OK. And now what I will do is slightly overexposing it, by turning the camera to manual to show you the difference in detail. But it's sort of trial and error. What you're going to have to do is bracket your shots. Sometimes take a normal shot, and then take one stop overexposed, and then two stops overexposed. Then see how each image looks on the computer screen, once you've got them up, see which looks best to your eye and then select that one.
Kate:
I guess that's the beauty of digital photography.
Nitsa:
Yes.
Kate:
You can take lots of photos.
Nitsa:
That's right, without having to run out of film or changing rolls. Particularly, of course, the cards that you buy, if you get a card that carries a lot of images, like one gigabyte or two gigabytes cards, you'll be able to carry a lot of the images on the one card. The little [beeping sounds] beeps you're hearing is just me checking the image. [beeping sounds] Yeah, so I've slightly overexposed the garment now, which brings out all the details. Otherwise, you'll see the difference with the auto shot, it'll be just a black mass with no detail. [beeping sounds]
Nitsa:
OK, so we can do the back now. And the other thing that we do is the inside of the bodice, showing, in a lot of cases, the boning in the bodice. Sometimes the linings will be in a very poor state, so they need to be documented as well.
Kate:
And also the manufacturer's labels.
Nitsa:
Yes, that's right. Details of that can be made as well. So the great thing here is once you've got the exposure right, it's set, and you can just continue shooting the insides or backs, and you'll know that you're happy with the exposure that you've selected. OK, so now we do the back. [beeping sounds]
Kate:
Do you still want that done like that [leave the waistband exposed], Nitsa, or put it back in?
Nitsa:
Yeah, I guess probably, because we've documented that now, it's probably good to hide that. It makes it look a bit nicer. [beeping sounds]
Kate:
Is that the right position?
Nitsa:
That’s great. Thank you. Sometimes it can be a little bit tricky. As you can see, this garment has a white lace trim on the sleeves, so be mindful not to overexpose a black garment too much, so that the beige parts become washed out. So you have to find a happy medium with that by adjusting the exposure.
So Kate's helping me now to photograph the skirt.
Kate:
We're doing the front?
Nitsa:
Yeah, do the front first. And if you end up unfolding it and the back comes up first, well, that's OK. You just do the back first, so saves you handling the object too much. I'm just now photographing the skirt. Sometimes when you're photographing an area which is sort of a black mass, or white for that matter, and there's not much texture or definition, the auto-focusing cameras have trouble focusing, unless you're manually focusing.
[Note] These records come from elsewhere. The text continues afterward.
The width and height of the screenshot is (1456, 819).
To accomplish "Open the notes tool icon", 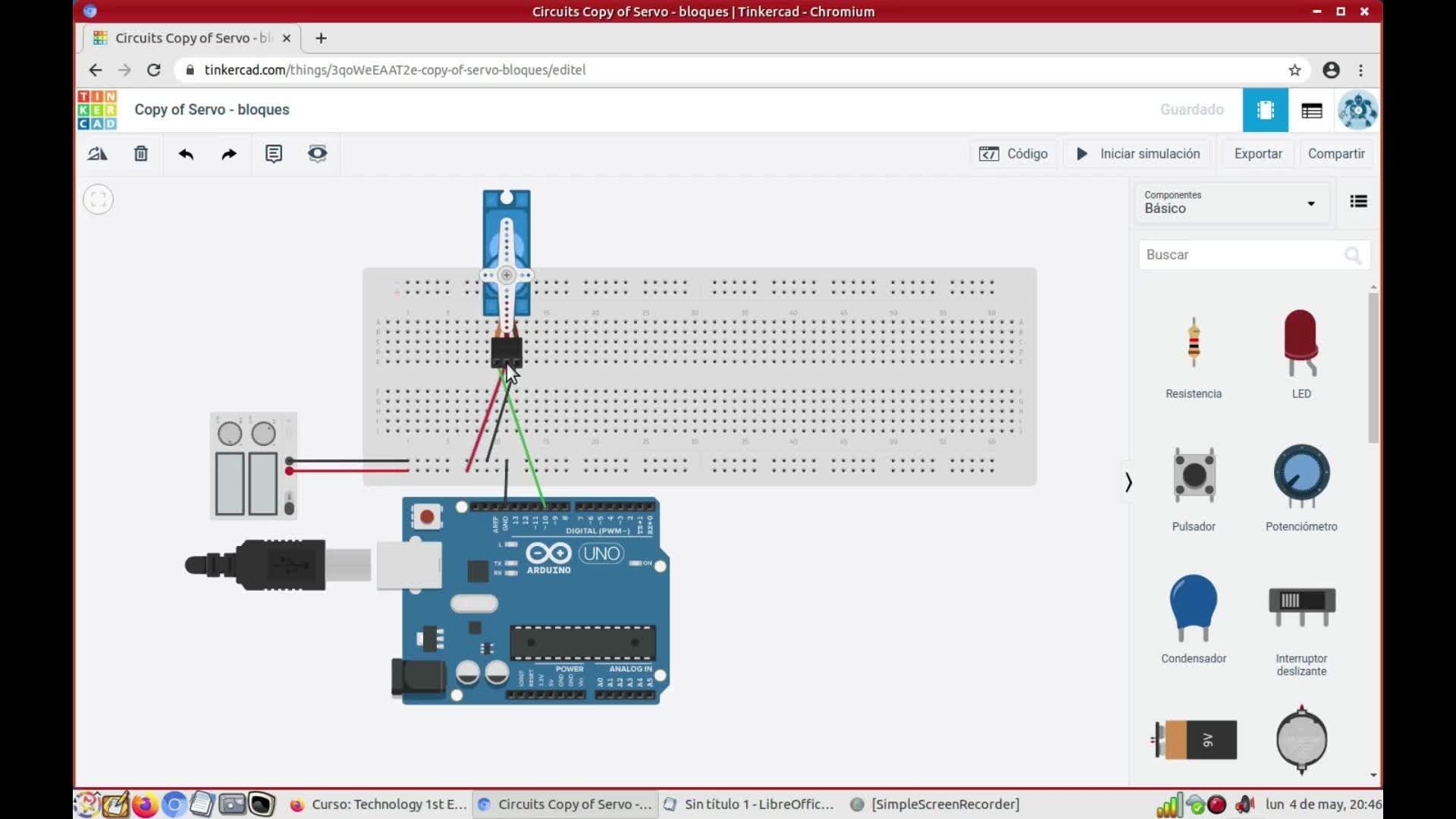I will (274, 154).
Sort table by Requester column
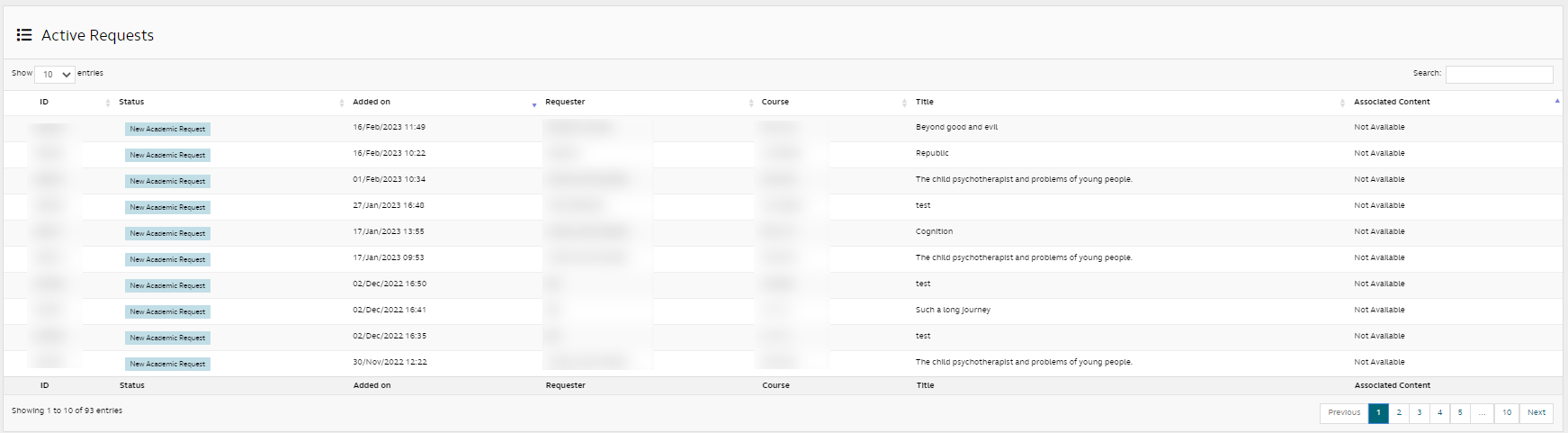Image resolution: width=1568 pixels, height=433 pixels. click(565, 102)
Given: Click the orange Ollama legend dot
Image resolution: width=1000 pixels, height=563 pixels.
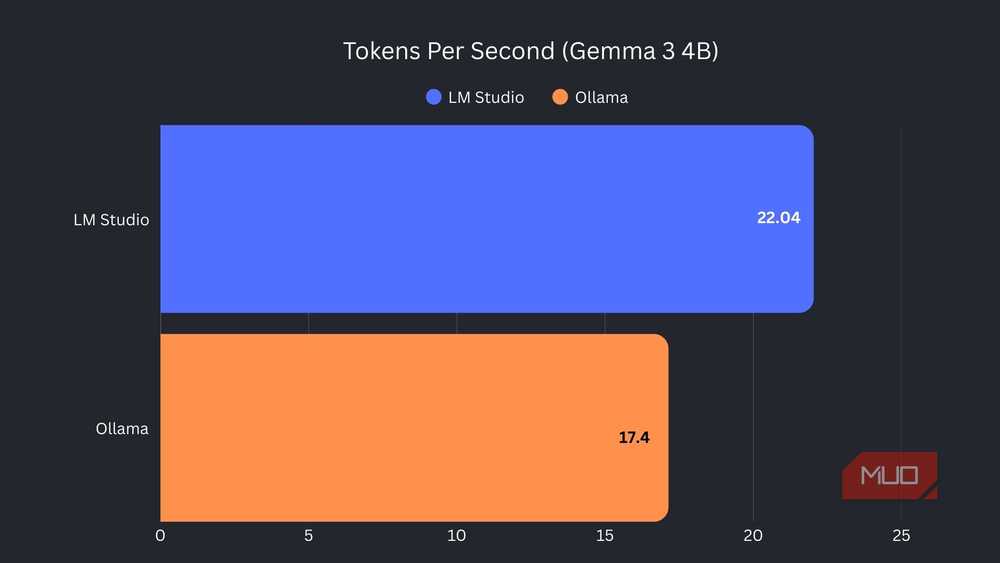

However, to alleviate that problem, just get your grey card, or just a bit of cardboard, clean cardboard like this. And just place it onto the garment in the centre and then the garment will have something with an edge on it to focus. When I've done that, I'll get Kate to remove the card... You depress the button, the shutter release, half-way down to focus. I need to lower it. Just lower it. Thanks, Kate.
OK, and then, Kate, could you remove that? It's focused. Then, I continue shooting, and then you'll know that you've got everything nicely focused. OK, so we'll now do the back of the garment. I'm going to put some gloves on. It's always good to have help, particularly with fragile garments, and when you're using a slope board.
Kate:
I'm trying to get it from seam-to-seam. I think that's it. Is that from seam-to-seam? Yeah.
Nitsa:
Is it? Yeah, it is. [silence with picture-taking noises]
Nitsa:
OK, so I'll just use the same method with a little grey card. OK, thank you. [silence]
Nitsa:
Thanks, Kate. OK, that's great. Thank you.